Materials provided Start Marker

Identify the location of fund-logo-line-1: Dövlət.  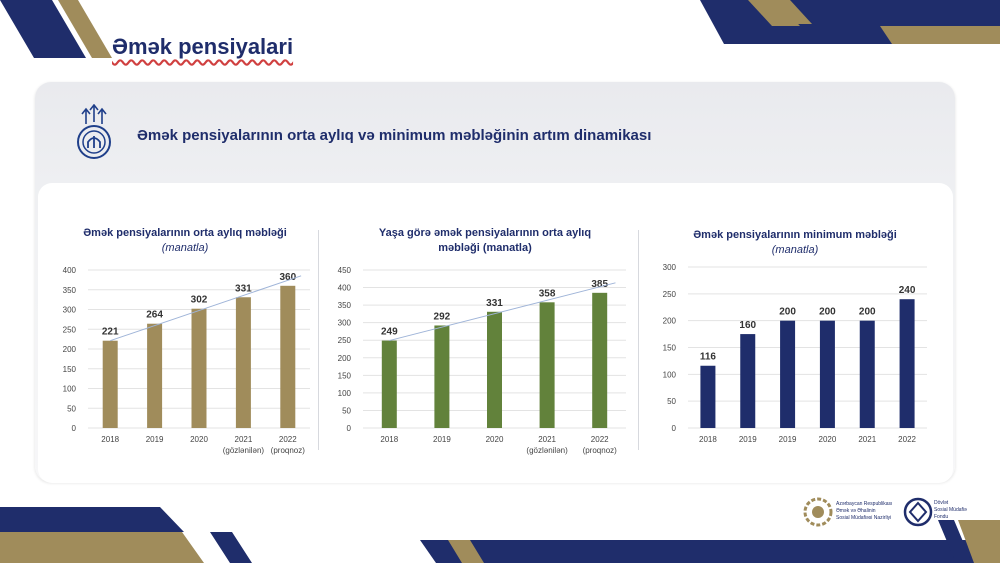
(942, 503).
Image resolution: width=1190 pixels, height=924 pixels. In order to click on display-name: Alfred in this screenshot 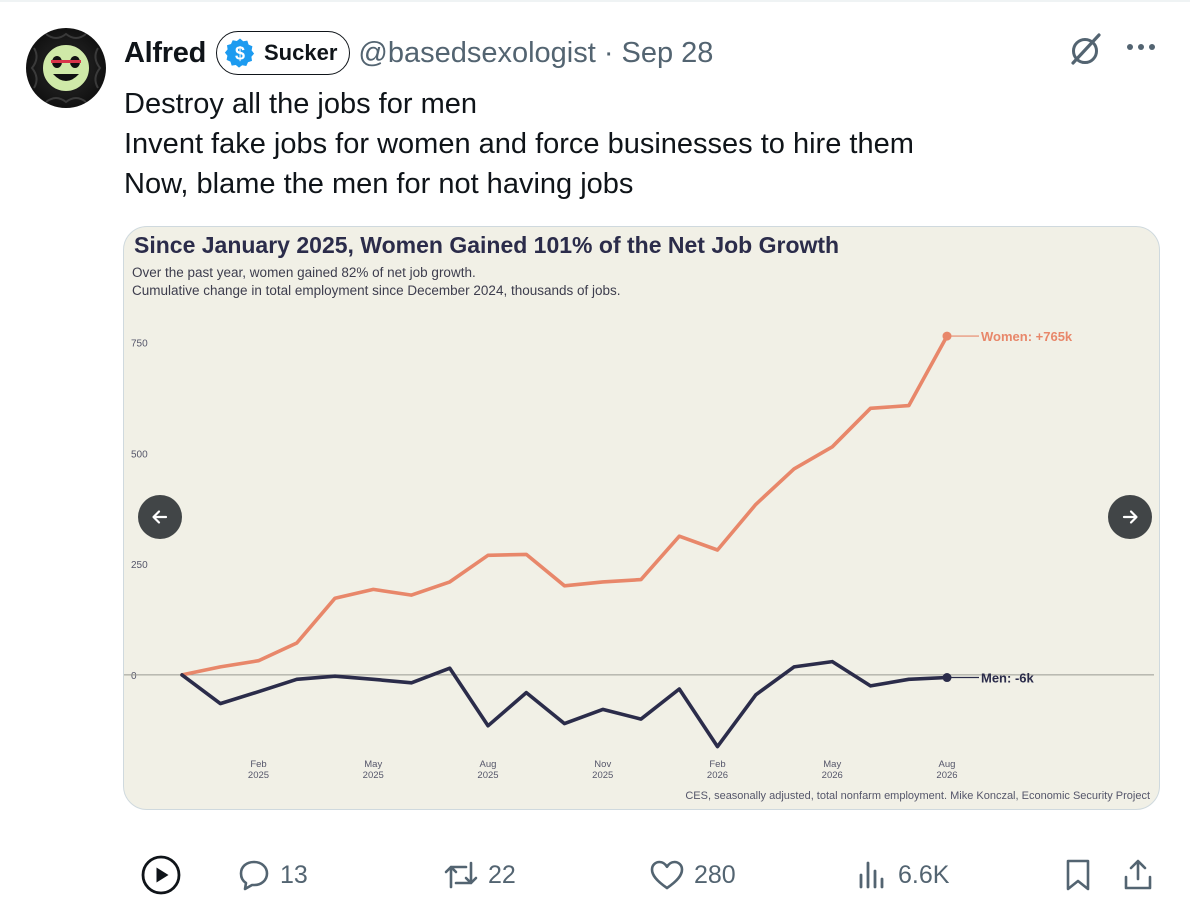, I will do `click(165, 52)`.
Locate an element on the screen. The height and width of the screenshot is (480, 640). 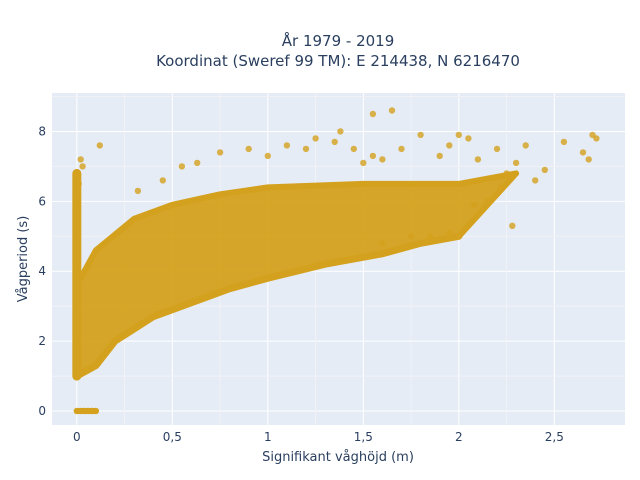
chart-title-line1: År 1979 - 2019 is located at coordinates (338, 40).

Materials provided End Marker

Task statement ▸ Copy the entries exactly, from the line containing "Locate an element" through the end of the entries, leaving out the pictures.

Reply to the exercise ▸
Locate an element on the screen. The height and width of the screenshot is (480, 640). 
chart-title-line1: År 1979 - 2019 is located at coordinates (338, 40).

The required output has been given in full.